◆ Texte choisi ◆
· · · ·

Cronos – Guillermo del Toro

En 1536, l’alchimiste Uberto Fulcanelli (Mario Iván Martínez), fuyant l’Inquisition, arrive à Vera Cruz, au Mexique, où il devient l’horloger officiel du vice-roi. Il consacre alors son savoir à la création d’un mystérieux appareil appelé « l’invention de Cronos ». Dissimulé sous une carapace dorée en forme d’insecte, cet objet offre à son possesseur le don de la vie éternelle. Quatre cents ans plus tard, en 1937, un édifice s’effondre, et parmi les victimes, on retrouve un homme à la peau très pâle, transpercé au torse : c’est l’alchimiste. Après une courte enquête, tout ce qui se trouvait dans la maison de ce dernier est vendu aux enchères. De nos jours, Jesús Gris (Federico Luppi), un antiquaire, découvre par hasard Cronos, caché à l’intérieur d’une ancienne statue qu’il est en train de restaurer avec sa petite-fille, Aurora (Tamara Shanath)…

Aussi surprenant que cela puisse paraître, Cronos n’était jamais sorti dans les salles françaises. Pourtant, le film a été découvert lors de la Semaine de la Critique au Festival de Cannes 1993, où il a remporté le Grand Prix Mercedes-Benz. Cronos marque les débuts d’un jeune réalisateur de 28 ans, Guillermo del Toro. Passionné de cinéma fantastique et des films de monstres, Del Toro commence sa carrière comme spécialiste des effets spéciaux de maquillage, après avoir réussi à convaincre Dick Smith de le prendre en stage. Il fonde ensuite une petite société dédiée au maquillage à Mexico. C’est lors du tournage du superbe Cabeza de Vaca (1991) de Nicolás Echevarría que Guillermo del Toro présente son scénario de Cronos à la productrice Bertha Navarro. Intriguée par le projet, elle parvient à convaincre des partenaires américains d’investir dans le film. Finalement, ces derniers ne participeront pas à la production, mais Cronos réussit à se concrétiser entièrement grâce à des capitaux mexicains.

· · · ·

◆ Matériel fourni ◆

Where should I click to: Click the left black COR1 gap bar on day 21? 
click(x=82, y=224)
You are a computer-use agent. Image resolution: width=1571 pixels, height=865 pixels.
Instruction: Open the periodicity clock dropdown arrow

· · · ·

◆ À faire ◆
(1) D'après le texte sur Cronos, pourquoi Fulcanelli arrive-t-il à Vera Cruz en 1536 ? Répondez en une à trois phrases.
(2) Quel prix le film remporte-t-il au Festival de Cannes 1993, selon le texte sur Cronos ?
(3) Reprenez, s'il vous plaît, le texte sur Cronos à partir de l'endroit où il s'arrête.
La liste n'a aucun rôle à jouer ici.

◆ Réponses ◆
(1) Fulcanelli arrive à Vera Cruz parce qu'il fuit l'Inquisition. Il y devient l'horloger officiel du vice-roi.

(2) Le Grand Prix Mercedes-Benz.

(3)
Toujours sur ce même tournage, Guillermo del Toro rencontre deux techniciens clés pour Cronos : Guillermo Navarro (frère de Bertha), qui deviendra son chef opérateur attitré, et Tolita Figueroa, qui sera en charge des décors. Il fait également la connaissance de Daniel Giménez Cacho, que l’on retrouvera au casting de Cronos. Del Toro réunit une magnifique distribution pour Cronos. Pour incarner son vampire, del Toro confie le rôle à Federico Luppi, une immense vedette du cinéma argentin et latino-américain. Luppi est le fils d’immigrés italiens en Argentine. Dans sa jeunesse, il s’inscrit aux Beaux-Arts, tout en exerçant divers petits boulots : boucher dans une usine de conditionnement de viande, courtier en assurance ou encore employé de banque. Finalement, il trouve sa voie sur les planches du théâtre. Il tourne son premier film, Pajarito Gómez, en 1965. La consécration arrive rapidement avec le mélodrame El Romance del Aniceto y la Francisca (1967) de Leonardo Favio, considéré comme l’un des meilleurs films de l’histoire du cinéma argentin. Luppi tourne énormément, autant pour le cinéma que pour la télévision. Il travaille sur l’ensemble du continent latino-américain, ce qui renforce encore sa popularité.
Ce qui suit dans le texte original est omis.